BRIEF ::
Convert the data from the line with "Open tweet options chevron dropdown" to the line with "Looking at the", both included, into a Markdown table with columns Row and Line, numbering each line and skipping blank lines. Leave the pictures out of the answer.

DATA ROWS ::
────────────────
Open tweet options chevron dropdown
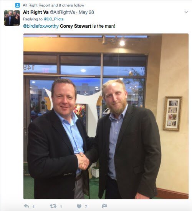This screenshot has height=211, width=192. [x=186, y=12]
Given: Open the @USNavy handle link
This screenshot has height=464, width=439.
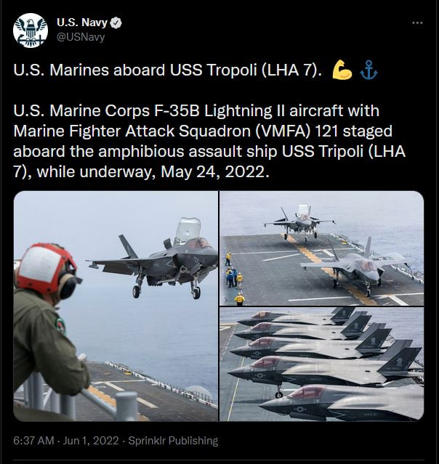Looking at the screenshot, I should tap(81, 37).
────────────────
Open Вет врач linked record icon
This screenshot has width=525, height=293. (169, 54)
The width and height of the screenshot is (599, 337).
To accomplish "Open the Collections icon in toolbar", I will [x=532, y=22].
────────────────
SOLUTION TO THE EXERCISE ::
| Row | Line |
|---|---|
| 1 | Open tweet options chevron dropdown |
| 2 | This screenshot has height=211, width=192. [x=186, y=12] |
| 3 | Given: Open the @USNavy handle link |
| 4 | This screenshot has height=464, width=439. |
| 5 | Looking at the screenshot, I should tap(81, 37). |